Recensiamo questo nuovo libro su Luciano Bonaparte
La copertina del libro

E’ con grande piacere che scrivo la recensione di questo libro scritto a quattro mani dai miei carissimi amici Marcello Simonetta e Noga Arikha.”Il fratello ribelle di Napoleone”, edito da Bompiani, è un saggio che ci restituisce un Luciano Bonaparte più completo e in parte persino inedito. Il lavoro, come dichiarano in prefazione gli stessi autori, è stato ispirato dalla scoperta di un dipinto di un certo Guillaume Guillon Lethière che ritrae una sensualissima Alexandrine des Bleschamps, distesa completamente nuda su una chaise longue, e Luciano che la contempla compiaciuto, in piedi, col mento appoggiato sulla mano destra. Lucien ha lasciato molti scritti della sua vita che si intreccia con la convulsa storia della Francia e dell’ Europa a cavallo tra il XVIII e XIX secolo e con le alterne vicende della sua famiglia e dei controversi rapporti con l’illustre fratello che divenne imperatore. Quando ancora era in vita pubblicò la prima parte delle sue “Mémoires” le restanti parti furono pubblicate postume da un editore inglese che ne tagliò almeno la metà del testo. I nostri autori hanno recuperato le parti mancanti a Parigi, negli Archivi del Quai d’Orsay, e così hanno potuto realizzare un ritratto a tutto tondo di questo grande personaggio che volontariamente, per i propri ideali, per amore di se stesso e di Alexandrine, ha scelto di uscire dalla Grande Storia. Ma proprio l’amore per Alexandrine, che tanto ha influito sulla vita di Luciano, era l’anello mancante, nemmeno nelle Mémoires inedite si faceva cenno ai primi incontri, di come era scoccata la scintilla in un uomo che fino allora era stato uno sciupafemmine incallito. Noga e Marcello sono riusciti a riempire anche questa lacuna, rinvenendo nell’archivio della famiglia Faina un quadernetto in cui Luciano racconta il romanticissimo incontro con la donna della sua vita e il fatale innamoramento.
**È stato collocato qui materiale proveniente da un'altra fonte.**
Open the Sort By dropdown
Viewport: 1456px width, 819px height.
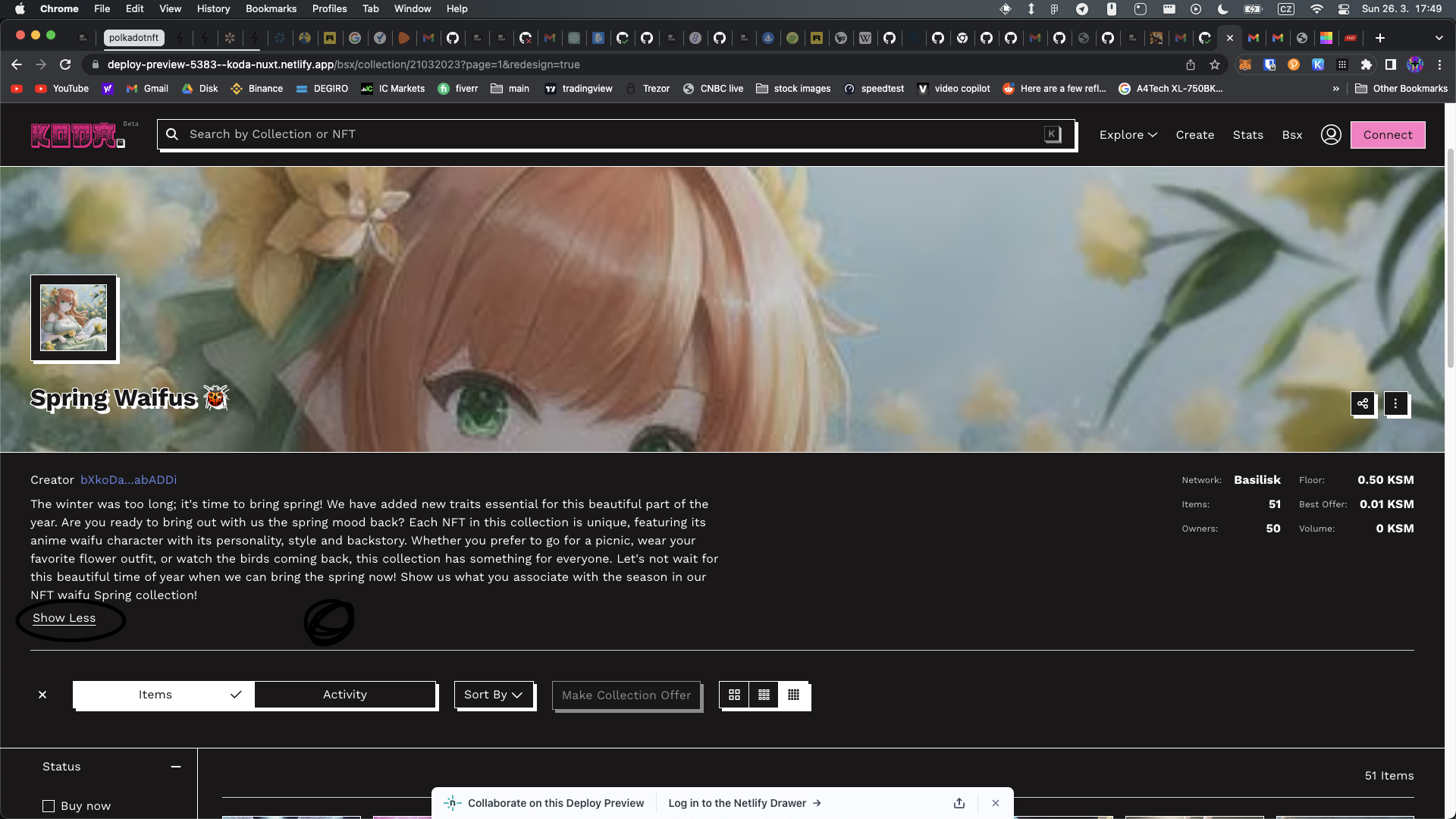493,695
Da questo libro esce anche una descrizione l'Imperatore Napoleone e della sua famiglia fotografata anche nei momenti più intimi e vulnerabili. Il tutto dominato dal rapporto turbolento tra Napoleone e Luciano, di cui l'Imperatore diceva "di tutti i miei fratelli, lui era il più dotato, e quello che mi ha ferito di più".